Dice Holdings buys Slashdot, SourceForge

Along with a few other sites, for $20 million, cash:
NEW YORK (AP) — Dice Holdings Inc. said Tuesday that it acquired Geeknet Inc.'s online media business, including its Slashdot and SourceForge websites, for $20 million in cash.
I used to follow /. pretty closely, way back when (I've got a user id under 15k, if that means anything to you).  Over the past few years, though, my respect for /. and the attention I pay it have both decreased sharply.

I'll still read the occasional pure science or technology article, just for the discussion - there's still a pretty solid group of commenters there in those cases.  Anything that might remotely touch on politics or religion sees the Daily Kos type commenters come out in full force, so I avoid those topics like the plague.  As time has gone on, the article selection has tended towards flamefest topics more than serious technical discussion.  More comments, more page views, more revenue there, I'm sure.

It's saying something when you can get more up-to-date and interesting techical discussion on Facebook than on /.

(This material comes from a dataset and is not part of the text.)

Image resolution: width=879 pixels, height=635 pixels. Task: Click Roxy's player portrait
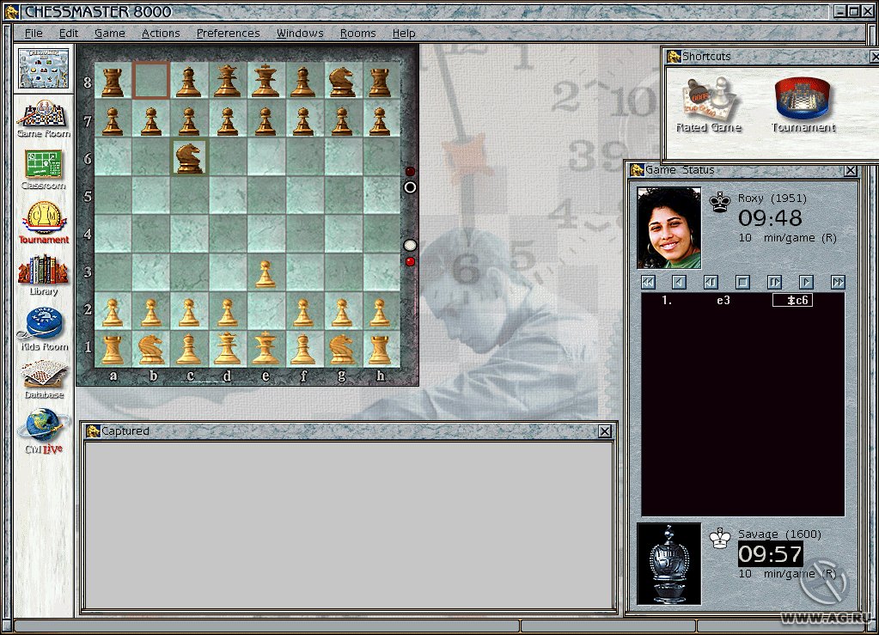point(668,228)
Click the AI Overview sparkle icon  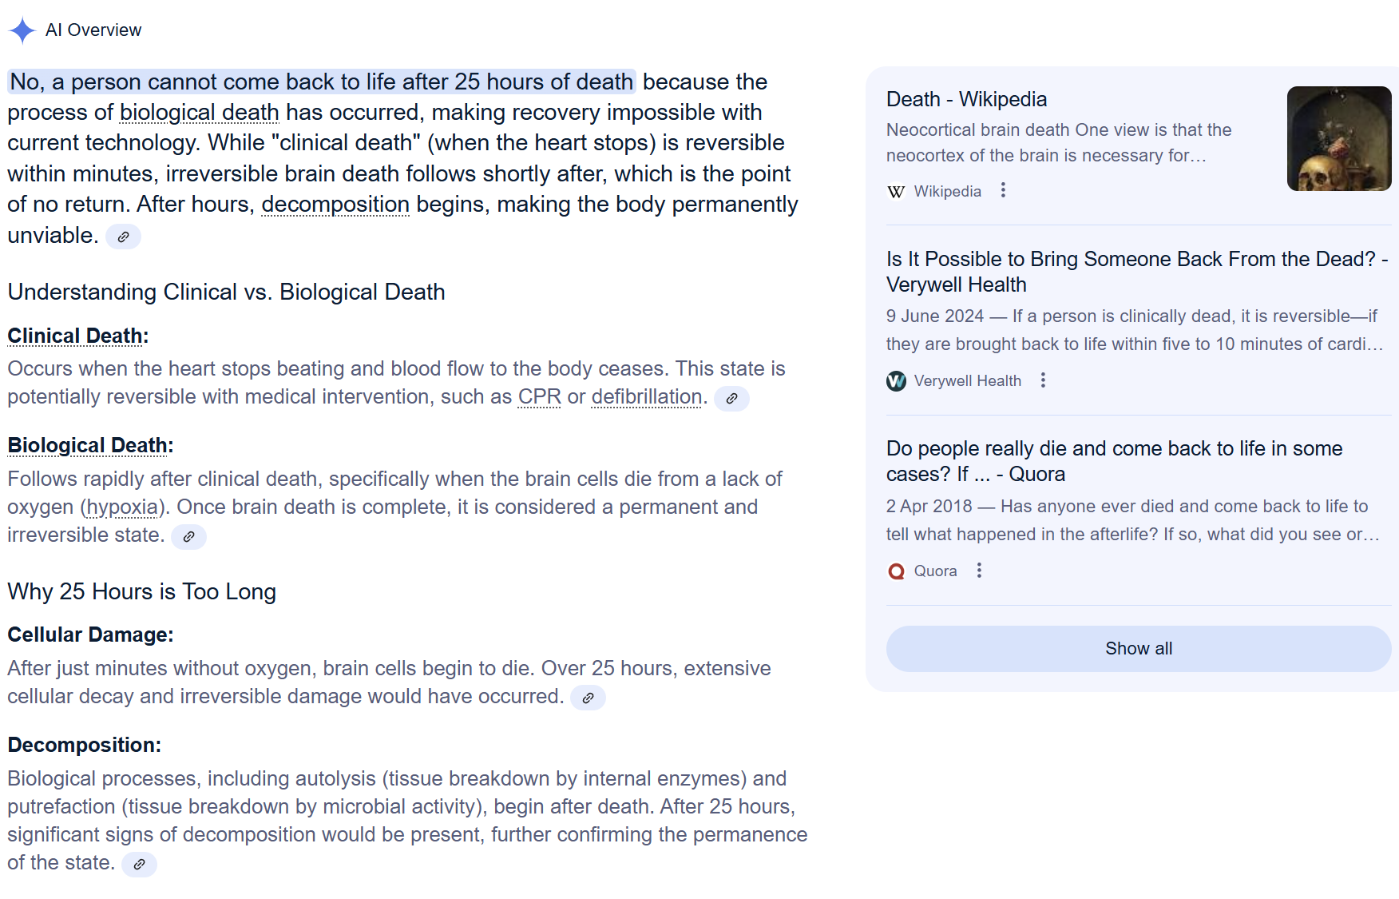coord(22,30)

I'm more worried about what might happen with SourceForge, though that's really a non-issue as well.  If anything happens, developers will shift over to GitHub or Google Code or whatever other service all the Cool Kids (TM) are using these days, and that'll be that.

1 comment:

Aaron C. de Bruyn said...

Agreed. I'm actually shocked when I see a new project NOT hosted on github. SourceForge is clunky, and dated.